-- Task statement --
Reproduce the material word for word, starting with the line that contains "Image resolution: width=478" and going on through the line that contains "Open the AI", both included. Leave the pictures out of your copy.

-- Extracted entries --
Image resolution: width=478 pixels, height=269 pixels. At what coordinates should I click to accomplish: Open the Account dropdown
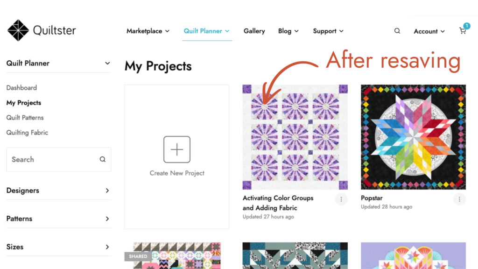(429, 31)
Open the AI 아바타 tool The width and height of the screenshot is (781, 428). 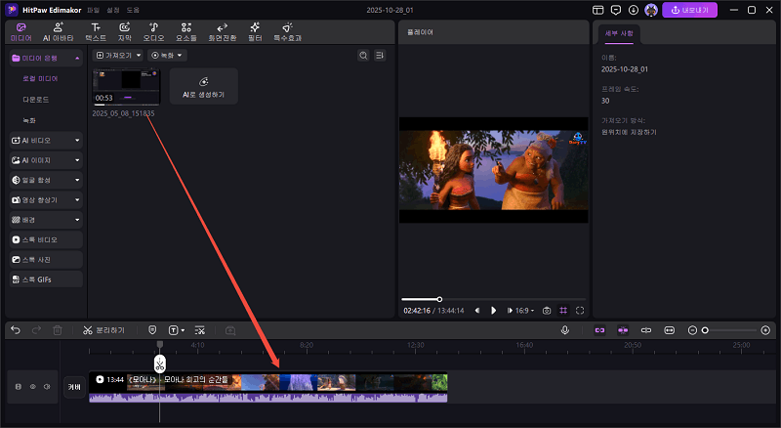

--

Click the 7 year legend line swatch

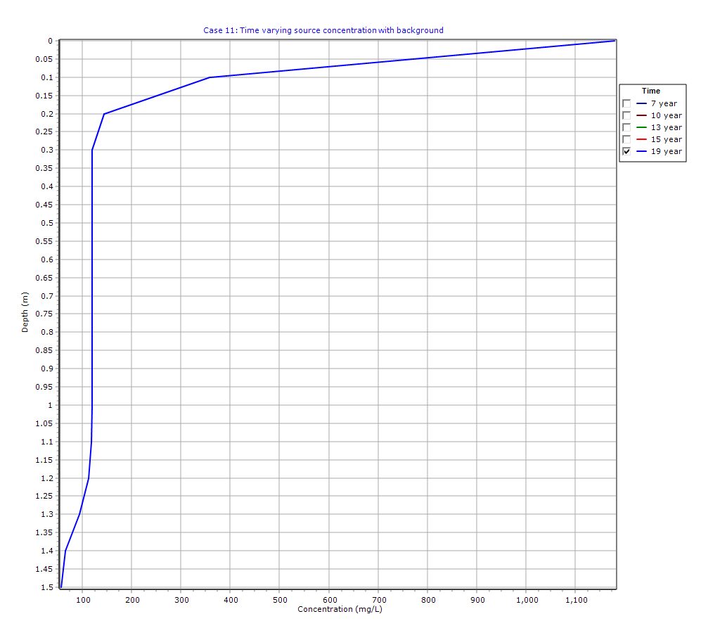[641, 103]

-- Answer for the task --
Image resolution: width=478 pixels, height=269 pixels. At what coordinates should I click to accomplish: Open the Account dropdown
(429, 31)
Open the AI 아바타 tool The width and height of the screenshot is (781, 428). 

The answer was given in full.